Leaving out all pictures, repeat exactly the lines from the one that holds "Click help hint next to Azure ID" to the last line of the entries below.

[Data records]
--------------------------------

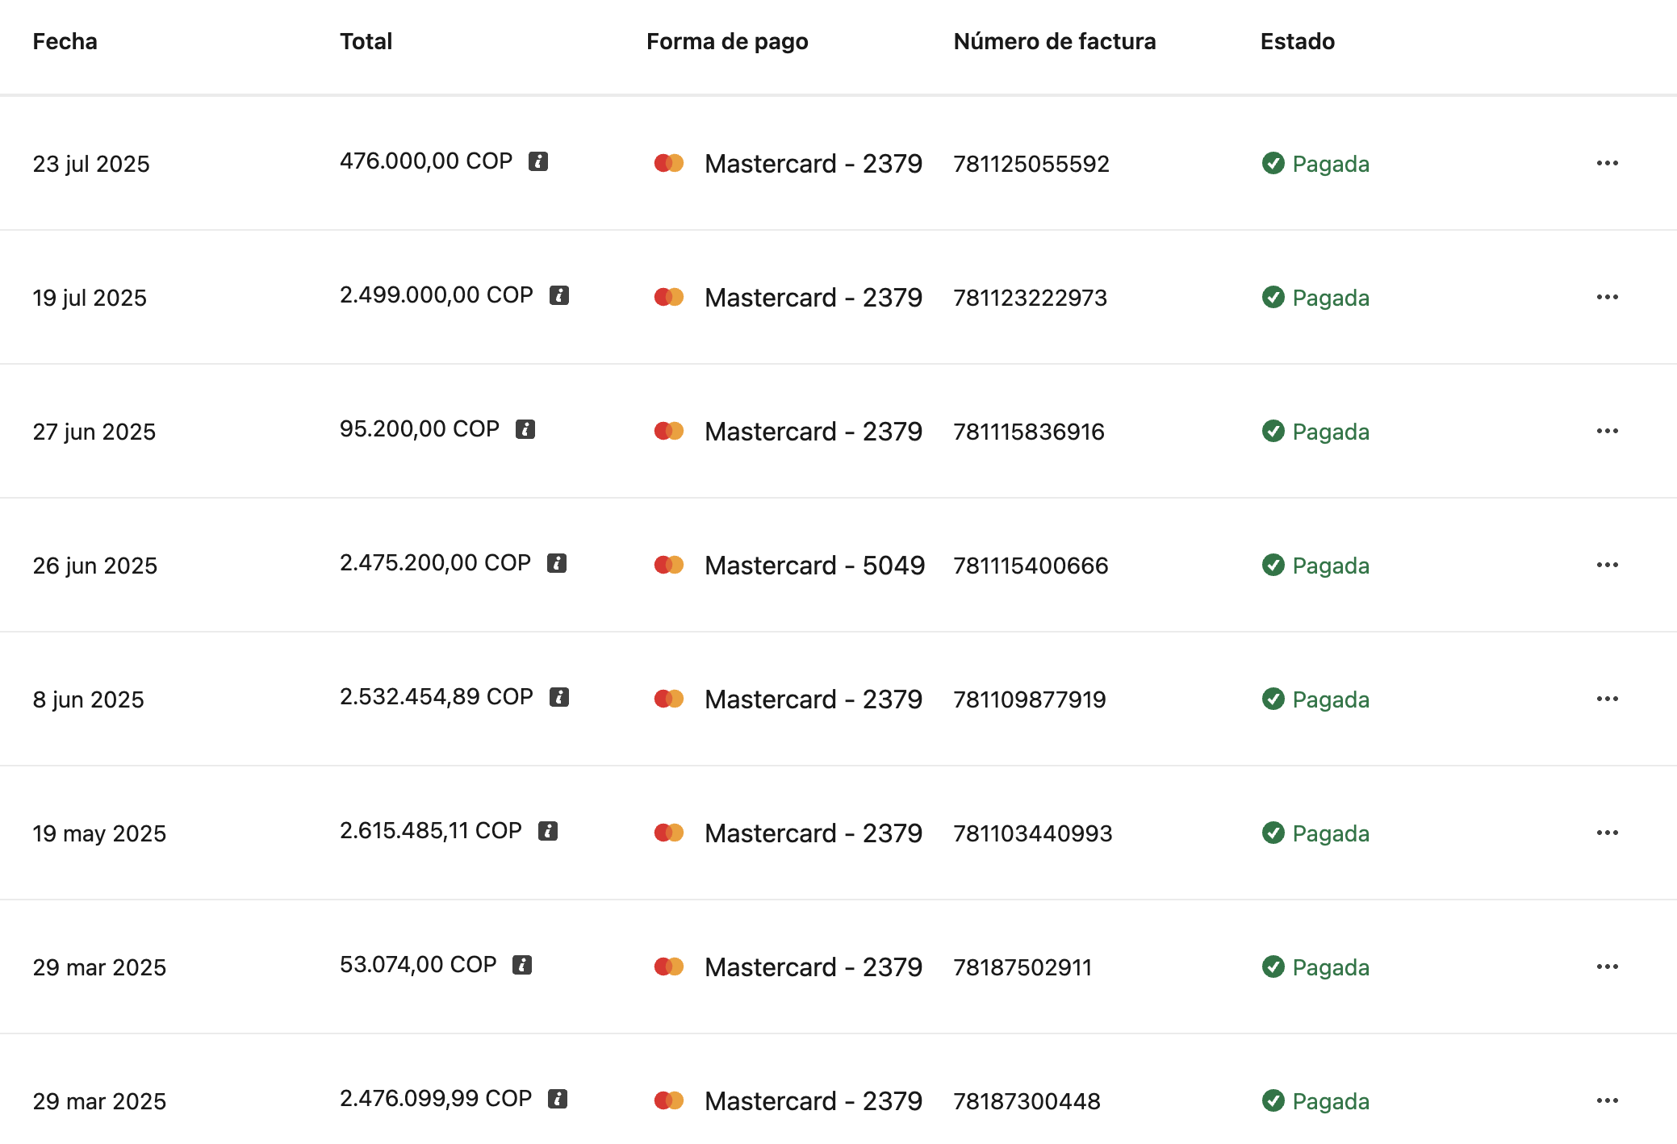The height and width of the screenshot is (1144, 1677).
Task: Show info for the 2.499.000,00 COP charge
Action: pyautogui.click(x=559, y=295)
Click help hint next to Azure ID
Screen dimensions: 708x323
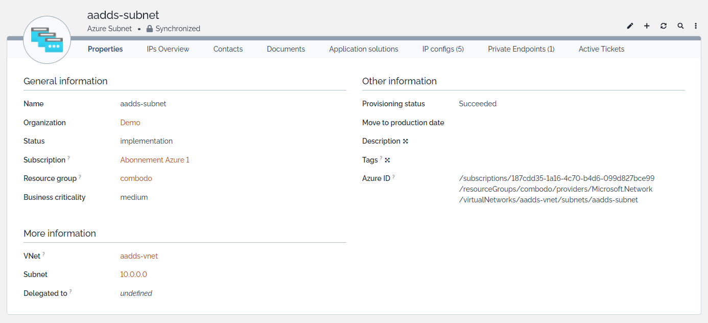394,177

--------------------------------

SOLVED PROBLEM —
Click help hint next to Azure ID
Screen dimensions: 708x323
394,177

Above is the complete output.